Nata sotto forma di libro collettivo nel 2010, dopo la prima crisi strutturale del sistema, oggi la cosiddetta Weconomy è diventata un movimento, un modello alternativo per fare business, utilizzato in Italia da sempre più numerose aziende. Ad aver messo in circolo quest’approccio è Logotel, service design company che accompagna le imprese verso l’innovazione di sistema, in particolare dei processi, tema ormai stringente per la ripresa. “Abbiamo costruito una piattaforma culturale, un vero e proprio hub per esplorare i diversi aspetti della collaborazione – spiega Cristina Favini (nella foto), Strategist e Manager of Design di Logotel e responsabile del progetto Weconomy -. In un momento come questo, le competenze individuali non bastano più, c’è bisogno di attivare nuove alleanze, sia tra le persone che tra le imprese”.

Il progetto ha anche una natura editoriale: dopo il libro collettivo, già stampato in 5 mila copie (esaurite) e oggi a quota 11 mila download, è sfociato infatti in un blog (weconomy.it) e nella collana ‘Quaderni per l’Impresa Collaborativa’, giunta al quinto numero.

Per certi versi il modello Weconomy richiama, amplia e aggiorna all’era digitale quello delle reti d’impresa, cioè quella forma aggregativa che permette a ciascuna azienda partecipante di raggiungere una dimensione adeguata per competere sui mercati globali pur mantenendo la propria indipendenza e identità.

“Il mondo si sta trasformando, lo sappiamo, ma non era mai cambiato cosi velocemente – continua Cristina Favini.

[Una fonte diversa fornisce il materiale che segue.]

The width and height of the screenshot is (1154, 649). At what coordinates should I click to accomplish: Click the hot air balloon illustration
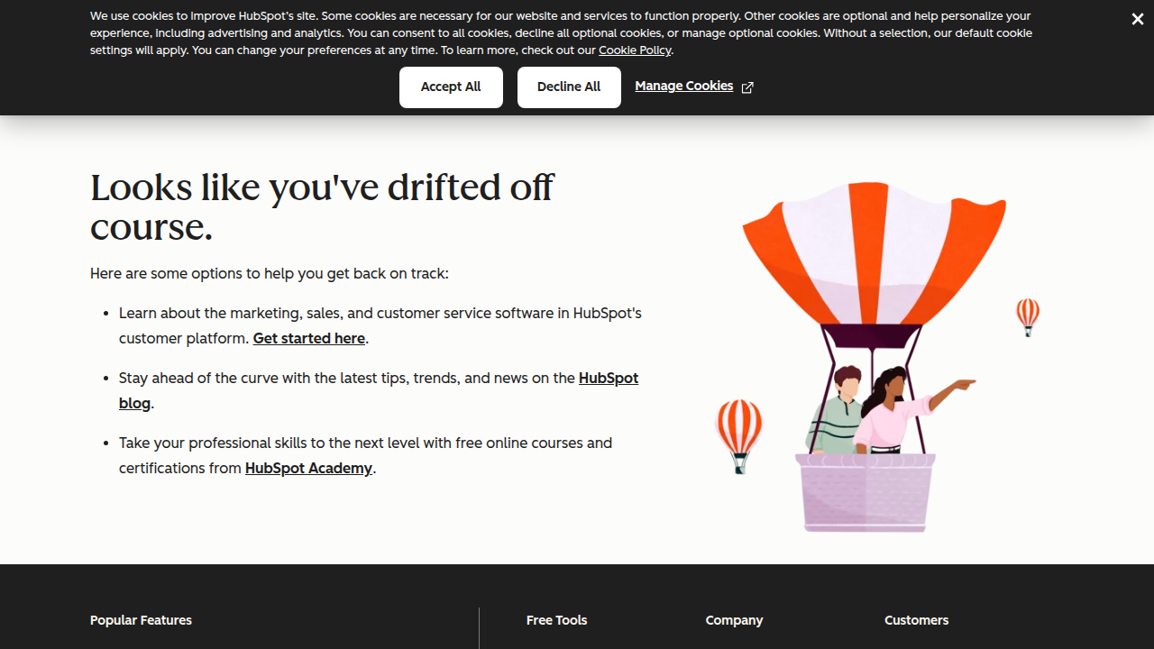873,352
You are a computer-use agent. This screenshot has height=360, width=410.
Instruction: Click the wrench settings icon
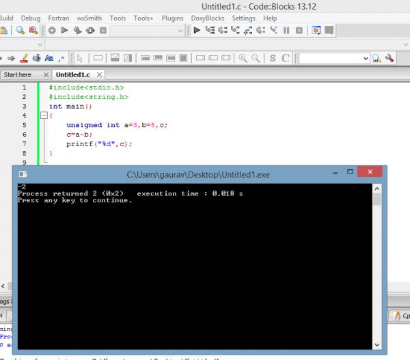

Per cogliere la sfida è essenziale la componente relazionale, intesa come la nostra individuale capacità di scambiare, di completarci, di collaborare con gli altri per immaginare la nostra stessa trasformazione, come persone e come imprese. È l’unica strada praticabile. Se prima si poteva pensare che collaborare fosse un atto di altruismo, forse oggi dovremmo renderci conto che esso, in realtà, è anche un atto di egoismo, una delle poche modalità che abbiamo a disposizione per non restare ai margini del cambiamento. Attivare, insomma, la collaborazione in quei perimetri di ‘senso’ forti che chiamiamo progetti per accompagnare la trasformazione delle imprese”.

Ingrediente indispensabile per innescare questo circolo virtuoso è la multidisciplinarità. “Facciamo incontrare non solo realtà che operano in ambiti dissimili, ma anche profili professionali provenienti da vari campi: dal designer al manager, dall’ingegnere al responsabile delle risorse umane. Tra le ‘magie’ più belle a cui ho assistito, c’è stato il vedere persone di diverse aziende scambiarsi consulenza. Stiamo ricevendo tante soddisfazioni”.

Occasione per fare il punto è stato il TedxBologna, evento indipendente andato in scena lo scorso 12 ottobre e dedicato alla exponential innovation. “Ted è una vetrina molto interessante, capace di attirare un pubblico sensibile, multidisciplinare e internazionale”. Esemplificativo in questo senso anche il titolo dell’intervento tenuto da Cristina Favini: ‘Weconomy, l’innovazione riparte dal Noi’. Vale a dire: “non basta comprendere il cambiamento ma bisogna esserne parte, ecco perché consideriamo la persona il luogo di massima innovazione esponenziale”.